# Task description:
From the data below, retype exactly the lines starting with the one that contains "Task: Click Clash" and ending with the one that contains "You are a computer-use agent. The image size is (640, 480).", both included.
[[ Material provided, beginning ]]
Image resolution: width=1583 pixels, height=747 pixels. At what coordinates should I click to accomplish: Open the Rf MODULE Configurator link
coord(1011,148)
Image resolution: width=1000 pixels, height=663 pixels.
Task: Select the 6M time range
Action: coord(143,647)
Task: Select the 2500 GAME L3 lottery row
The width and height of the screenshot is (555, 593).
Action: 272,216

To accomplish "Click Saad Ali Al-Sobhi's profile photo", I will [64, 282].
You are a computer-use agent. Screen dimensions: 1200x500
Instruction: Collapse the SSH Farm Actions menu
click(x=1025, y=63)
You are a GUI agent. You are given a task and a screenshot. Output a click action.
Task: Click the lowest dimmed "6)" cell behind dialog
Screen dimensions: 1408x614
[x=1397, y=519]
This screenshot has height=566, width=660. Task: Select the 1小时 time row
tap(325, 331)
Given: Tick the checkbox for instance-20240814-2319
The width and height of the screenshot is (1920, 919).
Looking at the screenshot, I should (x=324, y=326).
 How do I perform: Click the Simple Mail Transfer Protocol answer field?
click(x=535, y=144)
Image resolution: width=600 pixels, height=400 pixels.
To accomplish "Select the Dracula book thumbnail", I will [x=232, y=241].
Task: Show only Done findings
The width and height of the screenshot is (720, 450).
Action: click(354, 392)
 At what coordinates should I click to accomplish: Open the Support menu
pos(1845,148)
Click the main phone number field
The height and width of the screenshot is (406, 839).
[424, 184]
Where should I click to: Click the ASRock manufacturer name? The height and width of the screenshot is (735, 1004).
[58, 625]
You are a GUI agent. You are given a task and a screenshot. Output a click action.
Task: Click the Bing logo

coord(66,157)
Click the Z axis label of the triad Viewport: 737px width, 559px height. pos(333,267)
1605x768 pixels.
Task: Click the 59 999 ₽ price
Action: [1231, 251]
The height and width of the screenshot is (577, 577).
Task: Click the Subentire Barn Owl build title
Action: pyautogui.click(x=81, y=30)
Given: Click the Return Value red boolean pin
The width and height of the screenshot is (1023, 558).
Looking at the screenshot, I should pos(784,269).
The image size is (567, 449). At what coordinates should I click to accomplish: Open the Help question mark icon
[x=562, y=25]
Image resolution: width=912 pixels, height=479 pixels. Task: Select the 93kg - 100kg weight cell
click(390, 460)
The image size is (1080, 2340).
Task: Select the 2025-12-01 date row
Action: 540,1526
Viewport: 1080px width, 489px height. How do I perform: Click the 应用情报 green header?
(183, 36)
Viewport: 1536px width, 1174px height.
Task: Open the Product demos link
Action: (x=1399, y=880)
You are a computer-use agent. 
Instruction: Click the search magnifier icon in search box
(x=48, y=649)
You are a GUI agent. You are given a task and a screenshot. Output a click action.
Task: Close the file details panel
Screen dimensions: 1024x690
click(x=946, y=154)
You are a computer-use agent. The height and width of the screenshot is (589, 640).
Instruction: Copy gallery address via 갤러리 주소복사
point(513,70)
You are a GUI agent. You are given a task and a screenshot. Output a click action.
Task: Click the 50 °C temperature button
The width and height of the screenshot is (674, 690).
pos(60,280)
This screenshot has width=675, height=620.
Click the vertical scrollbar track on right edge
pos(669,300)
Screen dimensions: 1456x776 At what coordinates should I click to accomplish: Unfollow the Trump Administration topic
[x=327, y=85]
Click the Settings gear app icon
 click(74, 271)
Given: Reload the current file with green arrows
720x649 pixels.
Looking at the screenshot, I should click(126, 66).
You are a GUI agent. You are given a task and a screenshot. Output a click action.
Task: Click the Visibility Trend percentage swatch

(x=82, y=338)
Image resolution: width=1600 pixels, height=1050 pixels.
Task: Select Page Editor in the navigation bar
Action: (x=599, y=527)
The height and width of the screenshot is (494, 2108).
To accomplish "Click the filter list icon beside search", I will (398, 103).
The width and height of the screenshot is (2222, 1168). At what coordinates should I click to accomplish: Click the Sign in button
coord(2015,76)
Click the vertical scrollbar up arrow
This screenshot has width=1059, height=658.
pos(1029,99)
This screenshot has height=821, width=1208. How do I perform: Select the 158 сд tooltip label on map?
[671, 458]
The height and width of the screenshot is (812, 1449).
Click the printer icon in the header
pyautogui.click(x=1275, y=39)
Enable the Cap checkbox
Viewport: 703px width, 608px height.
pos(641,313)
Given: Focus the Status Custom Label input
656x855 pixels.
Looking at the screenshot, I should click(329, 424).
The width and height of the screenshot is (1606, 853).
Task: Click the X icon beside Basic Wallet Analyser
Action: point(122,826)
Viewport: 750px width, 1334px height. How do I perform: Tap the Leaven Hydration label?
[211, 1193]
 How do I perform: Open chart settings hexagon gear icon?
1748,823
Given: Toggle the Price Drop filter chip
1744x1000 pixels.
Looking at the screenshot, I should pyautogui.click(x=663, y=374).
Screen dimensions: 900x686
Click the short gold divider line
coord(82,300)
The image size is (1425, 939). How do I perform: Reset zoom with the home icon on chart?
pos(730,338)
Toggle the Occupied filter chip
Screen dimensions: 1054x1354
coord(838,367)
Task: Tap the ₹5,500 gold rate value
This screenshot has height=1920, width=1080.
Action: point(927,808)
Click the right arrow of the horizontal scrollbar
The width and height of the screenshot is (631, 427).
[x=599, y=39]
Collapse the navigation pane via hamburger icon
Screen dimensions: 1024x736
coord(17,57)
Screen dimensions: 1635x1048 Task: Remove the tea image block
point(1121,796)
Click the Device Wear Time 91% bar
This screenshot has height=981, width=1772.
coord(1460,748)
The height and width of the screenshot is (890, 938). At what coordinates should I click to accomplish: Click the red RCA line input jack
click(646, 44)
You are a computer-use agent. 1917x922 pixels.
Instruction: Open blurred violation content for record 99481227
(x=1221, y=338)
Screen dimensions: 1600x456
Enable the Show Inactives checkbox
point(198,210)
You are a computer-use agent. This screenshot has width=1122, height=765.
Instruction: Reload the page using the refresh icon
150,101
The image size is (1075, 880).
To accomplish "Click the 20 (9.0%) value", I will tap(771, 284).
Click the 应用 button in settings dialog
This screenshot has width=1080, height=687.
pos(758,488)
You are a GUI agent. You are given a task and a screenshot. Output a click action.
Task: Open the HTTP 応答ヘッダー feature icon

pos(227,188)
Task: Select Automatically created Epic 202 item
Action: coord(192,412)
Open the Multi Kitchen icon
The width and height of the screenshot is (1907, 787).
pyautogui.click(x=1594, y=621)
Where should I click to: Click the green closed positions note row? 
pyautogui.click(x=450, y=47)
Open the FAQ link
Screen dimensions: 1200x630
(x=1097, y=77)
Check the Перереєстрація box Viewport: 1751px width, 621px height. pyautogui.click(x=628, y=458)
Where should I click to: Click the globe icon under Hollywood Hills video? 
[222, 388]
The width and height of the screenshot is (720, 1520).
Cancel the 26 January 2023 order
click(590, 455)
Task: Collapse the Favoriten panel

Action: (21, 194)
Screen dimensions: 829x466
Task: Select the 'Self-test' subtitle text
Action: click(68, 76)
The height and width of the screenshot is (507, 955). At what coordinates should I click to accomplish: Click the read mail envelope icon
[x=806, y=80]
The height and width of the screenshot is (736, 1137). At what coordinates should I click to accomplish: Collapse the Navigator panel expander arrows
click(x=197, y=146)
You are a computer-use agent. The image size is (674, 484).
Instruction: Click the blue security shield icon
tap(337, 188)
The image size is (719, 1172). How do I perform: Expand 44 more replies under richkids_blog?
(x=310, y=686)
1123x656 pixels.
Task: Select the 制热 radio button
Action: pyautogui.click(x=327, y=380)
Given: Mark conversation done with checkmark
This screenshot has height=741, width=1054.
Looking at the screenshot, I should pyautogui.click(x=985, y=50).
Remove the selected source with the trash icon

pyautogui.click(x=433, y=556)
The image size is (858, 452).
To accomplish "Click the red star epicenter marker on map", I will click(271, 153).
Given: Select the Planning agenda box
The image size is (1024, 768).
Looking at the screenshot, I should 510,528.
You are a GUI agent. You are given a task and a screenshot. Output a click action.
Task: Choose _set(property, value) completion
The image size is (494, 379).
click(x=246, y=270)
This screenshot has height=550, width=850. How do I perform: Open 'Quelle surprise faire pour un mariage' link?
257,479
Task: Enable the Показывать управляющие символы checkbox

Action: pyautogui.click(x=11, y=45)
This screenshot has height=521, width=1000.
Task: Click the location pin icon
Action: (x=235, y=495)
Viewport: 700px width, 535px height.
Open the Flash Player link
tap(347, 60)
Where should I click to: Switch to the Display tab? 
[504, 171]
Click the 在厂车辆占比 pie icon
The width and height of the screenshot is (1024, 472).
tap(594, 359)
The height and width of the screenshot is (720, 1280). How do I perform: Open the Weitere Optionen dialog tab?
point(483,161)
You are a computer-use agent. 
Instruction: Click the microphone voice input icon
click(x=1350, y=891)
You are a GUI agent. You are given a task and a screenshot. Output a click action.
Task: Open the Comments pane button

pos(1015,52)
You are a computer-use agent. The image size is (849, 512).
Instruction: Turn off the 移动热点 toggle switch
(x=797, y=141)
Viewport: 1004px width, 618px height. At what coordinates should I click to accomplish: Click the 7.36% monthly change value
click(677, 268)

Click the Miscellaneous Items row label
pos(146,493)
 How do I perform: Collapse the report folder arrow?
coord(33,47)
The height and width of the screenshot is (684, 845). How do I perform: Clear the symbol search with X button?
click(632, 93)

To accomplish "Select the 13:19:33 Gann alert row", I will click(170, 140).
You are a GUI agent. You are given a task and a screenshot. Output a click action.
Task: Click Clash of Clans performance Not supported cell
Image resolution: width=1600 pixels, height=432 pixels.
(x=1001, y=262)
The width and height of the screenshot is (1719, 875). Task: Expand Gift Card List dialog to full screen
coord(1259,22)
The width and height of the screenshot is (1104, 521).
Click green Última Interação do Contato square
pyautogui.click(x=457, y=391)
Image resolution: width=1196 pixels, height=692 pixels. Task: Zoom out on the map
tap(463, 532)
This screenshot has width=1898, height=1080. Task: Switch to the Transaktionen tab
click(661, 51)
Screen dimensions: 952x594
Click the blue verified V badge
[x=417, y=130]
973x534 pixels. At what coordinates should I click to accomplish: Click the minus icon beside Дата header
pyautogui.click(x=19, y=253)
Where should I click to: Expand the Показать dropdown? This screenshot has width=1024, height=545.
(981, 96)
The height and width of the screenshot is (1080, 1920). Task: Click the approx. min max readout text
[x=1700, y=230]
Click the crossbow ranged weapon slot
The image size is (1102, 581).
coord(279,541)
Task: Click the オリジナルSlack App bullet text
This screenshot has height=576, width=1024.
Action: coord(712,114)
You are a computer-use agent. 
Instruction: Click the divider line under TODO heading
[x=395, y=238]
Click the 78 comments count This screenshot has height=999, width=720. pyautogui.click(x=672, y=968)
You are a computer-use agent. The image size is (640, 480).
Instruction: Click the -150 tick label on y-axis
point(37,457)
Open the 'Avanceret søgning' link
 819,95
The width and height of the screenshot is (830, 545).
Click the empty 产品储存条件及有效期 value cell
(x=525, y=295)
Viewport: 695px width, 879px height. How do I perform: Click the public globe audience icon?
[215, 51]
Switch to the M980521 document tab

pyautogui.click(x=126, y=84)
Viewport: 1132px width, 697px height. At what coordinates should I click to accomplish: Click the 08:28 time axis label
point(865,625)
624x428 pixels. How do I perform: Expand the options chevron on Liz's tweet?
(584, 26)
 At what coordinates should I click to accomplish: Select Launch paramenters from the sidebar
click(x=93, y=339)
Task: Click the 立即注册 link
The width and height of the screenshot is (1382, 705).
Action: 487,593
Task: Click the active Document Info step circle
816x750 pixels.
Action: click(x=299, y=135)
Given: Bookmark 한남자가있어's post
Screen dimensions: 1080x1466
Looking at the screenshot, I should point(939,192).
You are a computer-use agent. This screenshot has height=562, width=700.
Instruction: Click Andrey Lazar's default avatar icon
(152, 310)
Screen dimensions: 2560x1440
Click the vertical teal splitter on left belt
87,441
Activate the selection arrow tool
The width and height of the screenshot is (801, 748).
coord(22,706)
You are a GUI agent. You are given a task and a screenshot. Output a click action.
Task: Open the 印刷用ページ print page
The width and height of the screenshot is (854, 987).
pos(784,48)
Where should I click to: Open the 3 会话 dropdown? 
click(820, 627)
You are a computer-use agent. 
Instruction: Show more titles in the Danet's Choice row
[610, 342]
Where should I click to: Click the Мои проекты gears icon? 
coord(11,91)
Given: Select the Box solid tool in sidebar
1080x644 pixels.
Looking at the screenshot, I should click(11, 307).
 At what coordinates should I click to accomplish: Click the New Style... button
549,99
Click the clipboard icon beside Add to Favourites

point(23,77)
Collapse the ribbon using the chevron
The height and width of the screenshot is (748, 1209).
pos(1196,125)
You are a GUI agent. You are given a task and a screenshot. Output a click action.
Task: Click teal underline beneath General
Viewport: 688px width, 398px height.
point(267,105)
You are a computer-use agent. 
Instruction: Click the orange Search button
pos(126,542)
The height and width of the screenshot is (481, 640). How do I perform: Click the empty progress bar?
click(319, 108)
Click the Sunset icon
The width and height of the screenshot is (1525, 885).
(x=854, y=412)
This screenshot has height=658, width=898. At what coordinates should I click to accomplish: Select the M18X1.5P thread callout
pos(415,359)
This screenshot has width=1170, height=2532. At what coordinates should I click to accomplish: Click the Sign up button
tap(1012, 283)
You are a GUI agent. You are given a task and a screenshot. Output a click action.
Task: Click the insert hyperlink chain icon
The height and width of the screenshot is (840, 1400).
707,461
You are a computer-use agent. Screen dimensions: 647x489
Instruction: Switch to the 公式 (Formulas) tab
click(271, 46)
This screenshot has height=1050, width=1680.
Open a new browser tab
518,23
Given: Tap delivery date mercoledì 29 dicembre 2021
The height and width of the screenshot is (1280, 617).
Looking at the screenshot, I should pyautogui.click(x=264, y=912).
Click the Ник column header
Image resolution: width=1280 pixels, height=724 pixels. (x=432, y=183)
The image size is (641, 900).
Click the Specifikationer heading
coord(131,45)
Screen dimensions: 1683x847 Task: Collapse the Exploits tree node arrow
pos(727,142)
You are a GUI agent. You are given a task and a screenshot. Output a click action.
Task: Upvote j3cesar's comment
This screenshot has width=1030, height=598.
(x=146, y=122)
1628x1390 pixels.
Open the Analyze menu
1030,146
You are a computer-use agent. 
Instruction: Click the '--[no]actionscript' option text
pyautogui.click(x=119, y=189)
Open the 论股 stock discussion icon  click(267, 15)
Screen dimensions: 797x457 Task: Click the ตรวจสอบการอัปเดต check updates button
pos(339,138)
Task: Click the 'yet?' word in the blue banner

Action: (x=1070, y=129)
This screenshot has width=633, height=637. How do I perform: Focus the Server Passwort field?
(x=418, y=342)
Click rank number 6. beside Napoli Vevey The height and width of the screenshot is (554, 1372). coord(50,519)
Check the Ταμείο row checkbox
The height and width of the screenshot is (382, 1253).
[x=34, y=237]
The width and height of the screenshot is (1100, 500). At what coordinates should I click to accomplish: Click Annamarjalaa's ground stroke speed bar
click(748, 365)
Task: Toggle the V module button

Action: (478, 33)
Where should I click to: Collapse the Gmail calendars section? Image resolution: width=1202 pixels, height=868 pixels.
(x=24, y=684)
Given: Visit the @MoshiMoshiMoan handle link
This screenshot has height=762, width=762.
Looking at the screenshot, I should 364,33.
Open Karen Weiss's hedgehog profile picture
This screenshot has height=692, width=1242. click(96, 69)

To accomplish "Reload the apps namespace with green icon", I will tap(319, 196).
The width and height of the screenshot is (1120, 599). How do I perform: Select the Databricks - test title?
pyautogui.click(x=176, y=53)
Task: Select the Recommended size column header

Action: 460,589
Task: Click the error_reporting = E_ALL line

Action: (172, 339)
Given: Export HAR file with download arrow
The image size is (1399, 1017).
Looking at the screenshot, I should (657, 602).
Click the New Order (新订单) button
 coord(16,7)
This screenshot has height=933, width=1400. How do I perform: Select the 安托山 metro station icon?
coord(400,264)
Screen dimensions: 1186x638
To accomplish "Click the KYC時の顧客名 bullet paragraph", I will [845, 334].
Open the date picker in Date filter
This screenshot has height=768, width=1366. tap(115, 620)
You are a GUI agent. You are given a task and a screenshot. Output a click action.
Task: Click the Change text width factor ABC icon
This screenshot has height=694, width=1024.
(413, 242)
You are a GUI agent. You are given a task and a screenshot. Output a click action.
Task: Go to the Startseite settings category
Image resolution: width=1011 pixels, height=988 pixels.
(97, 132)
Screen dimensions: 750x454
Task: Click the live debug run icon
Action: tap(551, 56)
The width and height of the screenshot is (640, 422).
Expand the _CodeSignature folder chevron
[[ Material provided, end ]]
# The answer:
Task: Click Clash of Clans performance Not supported cell
Image resolution: width=1600 pixels, height=432 pixels.
(x=1001, y=262)
The width and height of the screenshot is (1719, 875). Task: Expand Gift Card List dialog to full screen
coord(1259,22)
The width and height of the screenshot is (1104, 521).
Click green Última Interação do Contato square
pyautogui.click(x=457, y=391)
Image resolution: width=1196 pixels, height=692 pixels. Task: Zoom out on the map
tap(463, 532)
This screenshot has width=1898, height=1080. Task: Switch to the Transaktionen tab
click(661, 51)
Screen dimensions: 952x594
Click the blue verified V badge
[x=417, y=130]
973x534 pixels. At what coordinates should I click to accomplish: Click the minus icon beside Дата header
pyautogui.click(x=19, y=253)
Where should I click to: Expand the Показать dropdown? This screenshot has width=1024, height=545.
(981, 96)
The height and width of the screenshot is (1080, 1920). Task: Click the approx. min max readout text
[x=1700, y=230]
Click the crossbow ranged weapon slot
The image size is (1102, 581).
coord(279,541)
Task: Click the オリジナルSlack App bullet text
This screenshot has height=576, width=1024.
Action: coord(712,114)
You are a computer-use agent. 
Instruction: Click the divider line under TODO heading
[x=395, y=238]
Click the 78 comments count This screenshot has height=999, width=720. pyautogui.click(x=672, y=968)
You are a computer-use agent. The image size is (640, 480).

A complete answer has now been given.